Since there is no such thing as "atheist evolution" it is used to scare you or shame you so that you don't even let yourself think about evolution. Basically its used to control.


----------



## Terminal Idiot (Feb 5, 2014)

Yes, an athiest would say there is no god.

An athiest would say that there is no proof of god.

A believer would say there is plenty of proof in god and that proof is the bible.

An athiest would say that the bible is too full of general weirdness to be believed as a non-fiction book and that a lot of it is a bit hard to be taken seriously. An athiest might post questions about the bible on a forum such as this and never get any good answers, other than references back to the book that is of questionable integrity to begin with.

A believer would say, "yeah, but we have the bible. And it is the word of god". But some other believers would say that "it isn't meant to be literal". But then some other believers would say "of course it is, god says so, just read the book". But other believers would say, "no - your Jesus isn't god - or even the son of god - our god is the real god and our sacred book proves it".


----------



## Four (Feb 5, 2014)

Artfuldodger said:


> Psalm 139:14
> Thank you for making me so wonderfully complex! Your workmanship is marvelous--how well I know it.
> 
> Does the atheist explanation of DNA go against God making me complex by his own workmanship?
> I could list a couple 100 more atheist explanations but, I've made my point, and back to the OP.

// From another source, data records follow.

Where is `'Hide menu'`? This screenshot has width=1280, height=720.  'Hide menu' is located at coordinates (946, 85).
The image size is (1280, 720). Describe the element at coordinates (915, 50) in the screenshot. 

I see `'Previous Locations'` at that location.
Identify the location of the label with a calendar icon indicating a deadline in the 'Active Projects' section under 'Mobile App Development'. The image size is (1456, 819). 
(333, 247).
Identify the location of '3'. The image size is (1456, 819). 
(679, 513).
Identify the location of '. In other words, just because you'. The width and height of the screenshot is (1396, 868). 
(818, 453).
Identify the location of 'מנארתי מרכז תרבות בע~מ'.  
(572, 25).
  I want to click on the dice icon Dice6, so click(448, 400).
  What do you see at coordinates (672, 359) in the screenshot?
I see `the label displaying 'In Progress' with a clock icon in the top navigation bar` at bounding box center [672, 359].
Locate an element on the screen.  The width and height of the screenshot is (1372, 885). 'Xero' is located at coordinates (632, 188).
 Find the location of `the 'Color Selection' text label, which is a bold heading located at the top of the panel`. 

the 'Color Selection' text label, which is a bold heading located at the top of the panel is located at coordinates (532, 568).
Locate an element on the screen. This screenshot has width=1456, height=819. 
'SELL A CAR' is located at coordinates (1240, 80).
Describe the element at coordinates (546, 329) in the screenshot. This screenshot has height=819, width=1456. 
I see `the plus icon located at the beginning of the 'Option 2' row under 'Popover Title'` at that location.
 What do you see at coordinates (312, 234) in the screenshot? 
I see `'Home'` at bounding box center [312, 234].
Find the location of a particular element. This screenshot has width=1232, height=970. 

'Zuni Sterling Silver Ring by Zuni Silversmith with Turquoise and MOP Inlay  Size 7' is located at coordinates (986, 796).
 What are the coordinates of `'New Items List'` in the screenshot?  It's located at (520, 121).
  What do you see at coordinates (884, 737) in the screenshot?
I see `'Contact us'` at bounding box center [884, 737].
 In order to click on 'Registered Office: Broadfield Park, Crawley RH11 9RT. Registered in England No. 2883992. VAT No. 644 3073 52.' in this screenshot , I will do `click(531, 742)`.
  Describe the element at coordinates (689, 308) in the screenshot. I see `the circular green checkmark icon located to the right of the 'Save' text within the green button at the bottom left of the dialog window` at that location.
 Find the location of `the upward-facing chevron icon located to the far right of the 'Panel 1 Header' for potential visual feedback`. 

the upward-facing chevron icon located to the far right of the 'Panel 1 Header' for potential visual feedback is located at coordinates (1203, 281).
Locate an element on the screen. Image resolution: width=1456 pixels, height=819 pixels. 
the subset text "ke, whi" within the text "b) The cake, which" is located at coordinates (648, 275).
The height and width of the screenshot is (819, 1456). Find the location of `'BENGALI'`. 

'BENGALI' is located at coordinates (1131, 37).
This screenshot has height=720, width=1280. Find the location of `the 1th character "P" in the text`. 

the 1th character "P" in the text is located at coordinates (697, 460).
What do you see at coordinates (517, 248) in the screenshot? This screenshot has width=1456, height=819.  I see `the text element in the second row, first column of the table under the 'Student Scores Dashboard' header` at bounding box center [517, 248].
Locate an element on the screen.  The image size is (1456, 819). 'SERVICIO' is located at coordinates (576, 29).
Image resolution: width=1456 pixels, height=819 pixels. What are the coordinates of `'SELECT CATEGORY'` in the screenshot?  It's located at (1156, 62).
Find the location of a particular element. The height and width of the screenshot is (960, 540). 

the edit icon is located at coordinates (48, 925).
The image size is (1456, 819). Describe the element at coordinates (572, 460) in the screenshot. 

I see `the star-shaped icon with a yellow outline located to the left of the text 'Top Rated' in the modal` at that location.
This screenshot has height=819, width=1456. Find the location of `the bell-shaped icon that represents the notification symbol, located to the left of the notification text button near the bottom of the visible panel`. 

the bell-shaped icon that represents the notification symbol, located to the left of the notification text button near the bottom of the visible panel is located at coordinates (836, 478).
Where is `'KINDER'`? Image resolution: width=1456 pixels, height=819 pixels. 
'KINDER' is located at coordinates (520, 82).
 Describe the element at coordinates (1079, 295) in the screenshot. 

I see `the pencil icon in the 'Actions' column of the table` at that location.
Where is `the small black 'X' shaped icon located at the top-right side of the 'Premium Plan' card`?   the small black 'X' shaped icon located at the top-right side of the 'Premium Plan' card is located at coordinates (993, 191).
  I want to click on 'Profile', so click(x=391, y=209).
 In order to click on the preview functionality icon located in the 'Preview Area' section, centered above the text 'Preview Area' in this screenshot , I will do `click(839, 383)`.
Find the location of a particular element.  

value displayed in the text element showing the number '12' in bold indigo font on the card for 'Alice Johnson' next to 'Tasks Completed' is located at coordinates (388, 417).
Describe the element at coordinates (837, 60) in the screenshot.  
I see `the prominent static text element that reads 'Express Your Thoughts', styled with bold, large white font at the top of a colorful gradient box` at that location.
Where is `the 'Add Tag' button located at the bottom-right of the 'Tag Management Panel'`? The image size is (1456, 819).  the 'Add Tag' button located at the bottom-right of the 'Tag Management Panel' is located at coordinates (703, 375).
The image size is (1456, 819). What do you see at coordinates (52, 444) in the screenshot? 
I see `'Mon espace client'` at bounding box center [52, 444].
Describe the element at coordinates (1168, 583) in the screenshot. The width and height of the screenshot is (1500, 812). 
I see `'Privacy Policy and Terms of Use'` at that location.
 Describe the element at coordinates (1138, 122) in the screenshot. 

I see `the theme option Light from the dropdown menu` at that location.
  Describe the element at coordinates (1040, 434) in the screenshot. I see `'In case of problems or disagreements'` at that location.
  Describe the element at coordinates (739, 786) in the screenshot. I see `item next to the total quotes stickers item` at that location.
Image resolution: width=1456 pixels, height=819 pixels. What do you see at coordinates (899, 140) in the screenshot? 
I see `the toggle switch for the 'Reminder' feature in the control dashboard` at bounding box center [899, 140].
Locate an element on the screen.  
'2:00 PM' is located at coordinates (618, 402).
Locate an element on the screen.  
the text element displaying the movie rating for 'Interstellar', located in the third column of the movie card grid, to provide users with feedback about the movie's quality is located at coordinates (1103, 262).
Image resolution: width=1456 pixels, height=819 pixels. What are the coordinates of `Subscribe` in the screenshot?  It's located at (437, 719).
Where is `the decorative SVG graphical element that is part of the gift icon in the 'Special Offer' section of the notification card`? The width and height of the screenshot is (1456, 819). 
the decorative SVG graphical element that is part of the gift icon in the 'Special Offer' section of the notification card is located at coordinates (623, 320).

I genuinely don't get what the point you were trying to make is, especially with the whole atheist evolution bit.


----------



## Four (Feb 5, 2014)

warmouth said:


> What is athiesm really? I mean, I understand agnostics because they say there may be a god, but there isnt enough evidence either way fir them to believe. But an athiest seems to say there is absolutley no god. It that correct. Serious question.


----------



## JB0704 (Feb 5, 2014)

Did anybody watch the debate?


----------



## Artfuldodger (Feb 5, 2014)

Four said:


> I genuinely don't get what the point you were trying to make is, especially with the whole atheist evolution bit.



It was a bit off topic but started with Panfried's suggestion to debate with a theistic evolutionist.

Walt summed up my feelings with:
Since there is no such thing as "atheist evolution" it is used to scare you or shame you so that you don't even let yourself think about evolution. Basically its used to control. 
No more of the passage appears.